Though, like many Iraqis, he declined to give specifics of the torture he underwent, the story of el-Ghanem’s father was enough. “After my detention for 30 days, US forces entered my house, intimidating my wife and daughters. They broke all the furniture, stole our money and gold (which many Iraqis keep in their home), and then arrested my 74-year-old father, even our servant. They tortured my father and my two brothers badly. Why? To humiliate the head of the tribe. My father had a stroke as a result of the torture. What did they do? They dropped him on the street, where he was found by chance by some neighbors.
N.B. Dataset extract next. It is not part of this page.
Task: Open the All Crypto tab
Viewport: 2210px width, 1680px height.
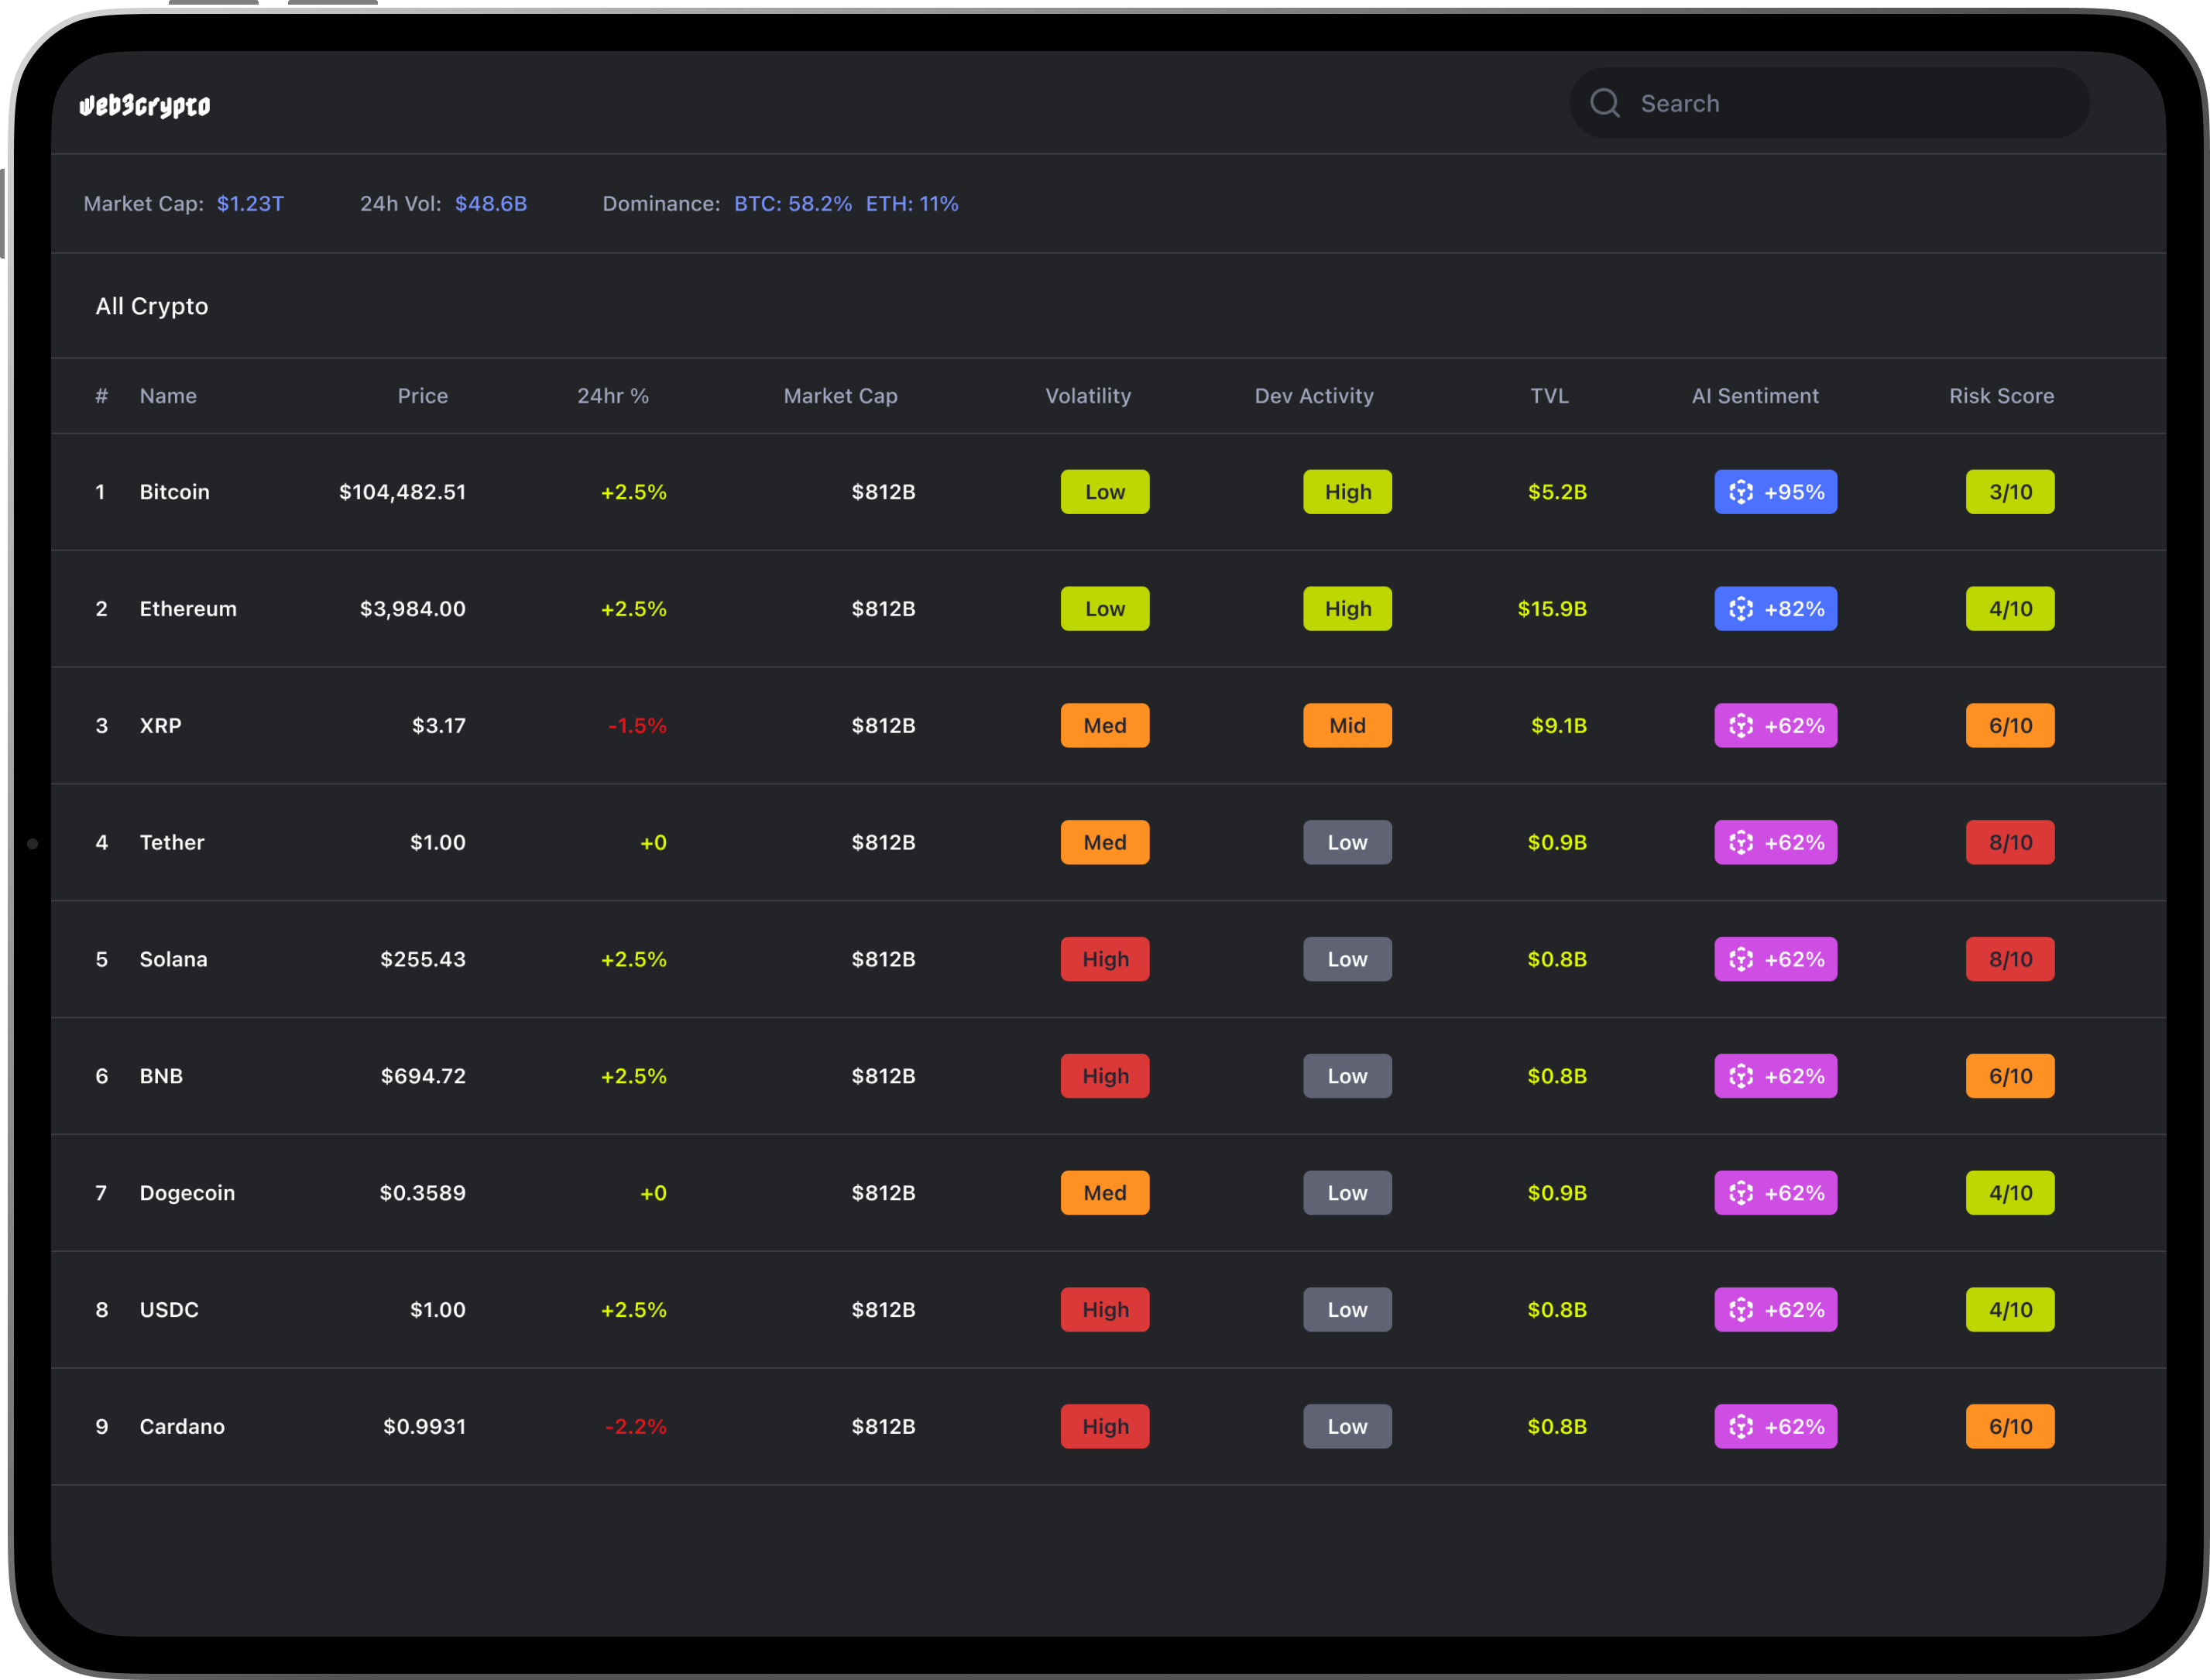Action: [x=152, y=306]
Forty-five days later he died.”
Other witnesses included Carlos Faria, President of the Spanish Anti-war on Iraq Association, Mohasen Khalim, the former Iraqi Ambassador to Egypt, and Bian Al-Hout, who gave accounts of the massacres in the Palestinian refugee camps of Sabra and Chatila by Sharon’s government.
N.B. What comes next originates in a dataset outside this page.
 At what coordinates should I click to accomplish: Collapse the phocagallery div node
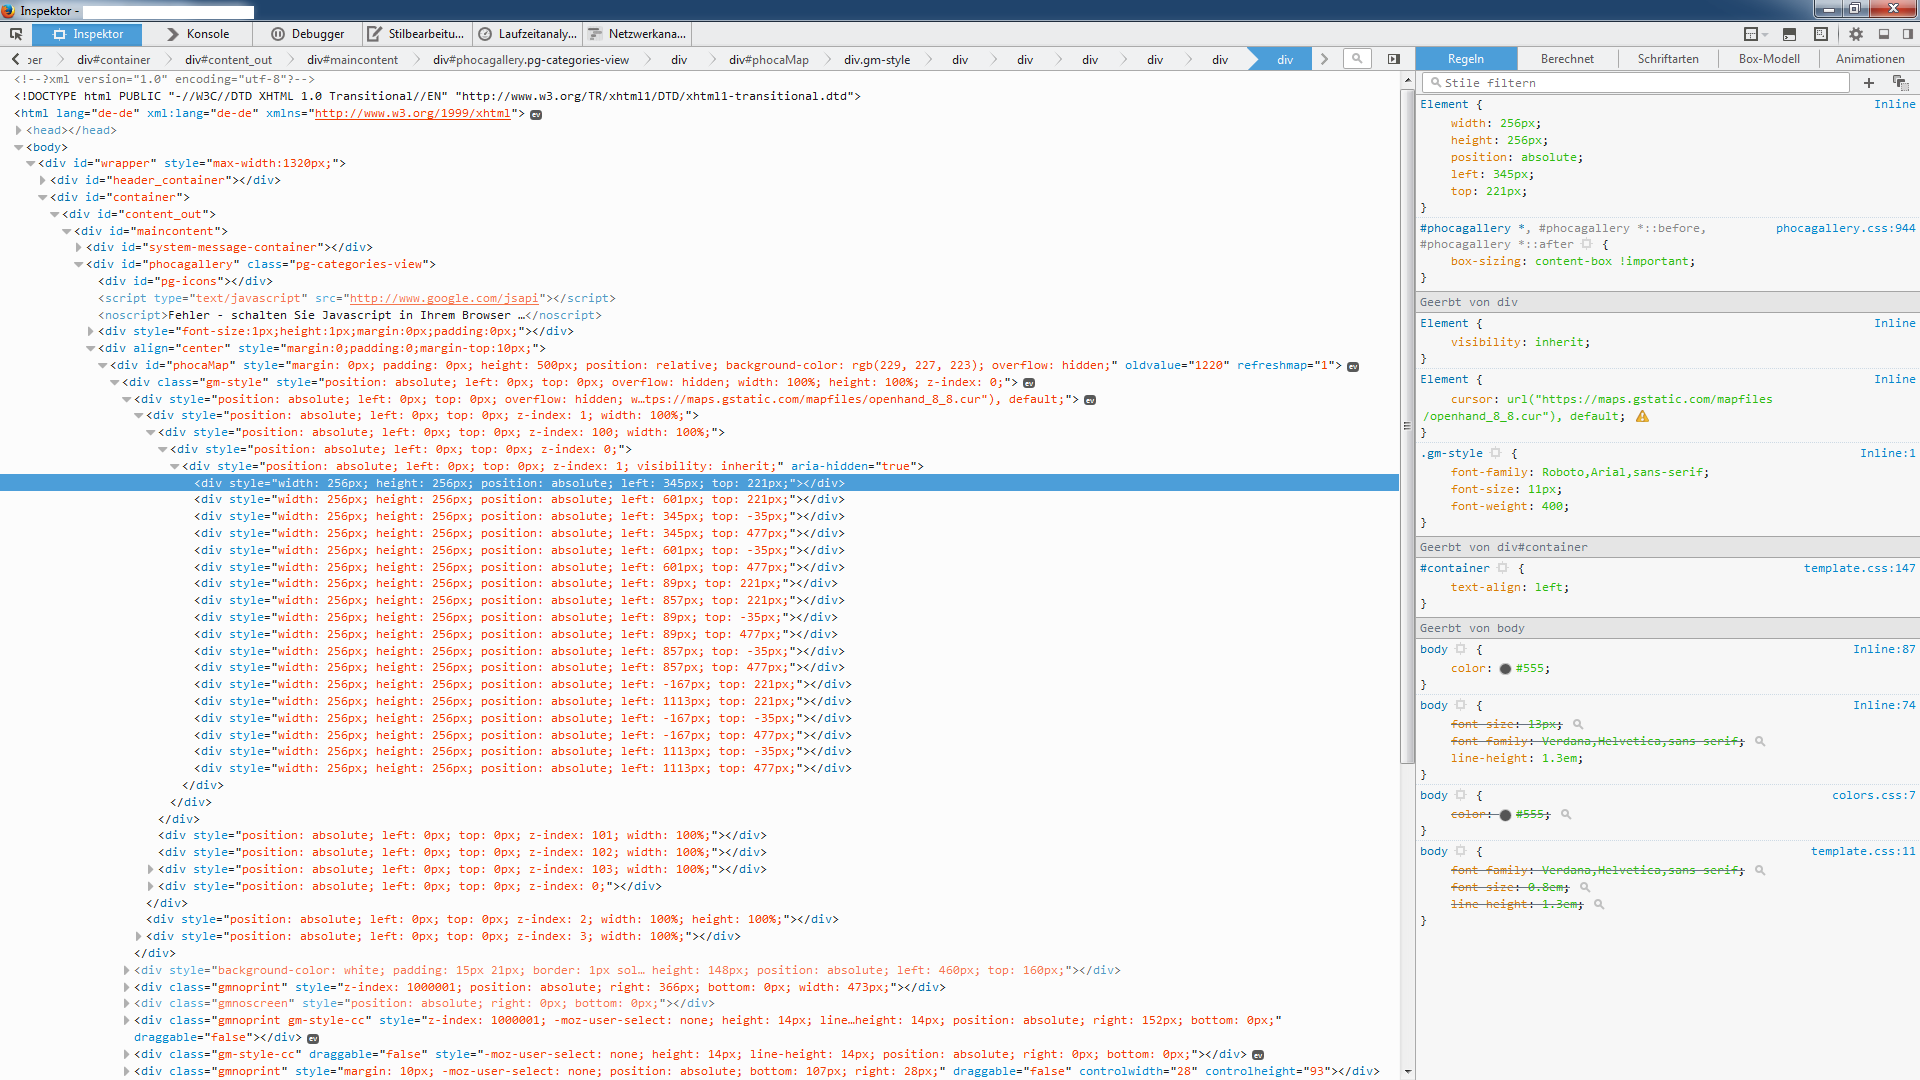click(x=79, y=265)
In the end, the verdict was predictable. All three men were found guilty in a decree detailing specific violations of the Geneva Conventions and the Nuremburg Charter.
As in previous tribunals, this one has no legal teeth. It is a symbolic gesture. But, as presiding judge, Malaysia’s Mohamed reminded people, “The message from this trial is that these men are criminals. Even if they cannot be punished under international law at this time, the world sees them as criminals. With each tribunal this becomes more apparent.”
Dr. Riad, who presided in the Hague during the initial Bosnian trials, added, “The great mistake is when people forget history. This is keeping the record. During the [Bosnian Croat Blaskic and Bosnian Serb Krstic] trials, in which some victims travelled to The Hague by foot, they would say, ‘it is enough that the world knows.’
“This kind of documentation is important. These trials can help us go to real trials in the future.”
Until then, say organisers, these issues must remain in the public eye. The importance now, they say, is for the anti-war movement in Europe, Asia, the US and, in “the Arab street” to come together.
It looks like they will next week when Galloway plans “to personally deliver the Cairo verdict to Mr. Blair when I see him in Parliament”. And “until the occupation ends,” he emphasised, “I have one message to the Iraqi people: Stay as one people, do not allow the enemies to break Iraq!”
*In a subsequent interview, Galloway said that the Egyptian government has apologised and he, accepting, considered “the case closed”.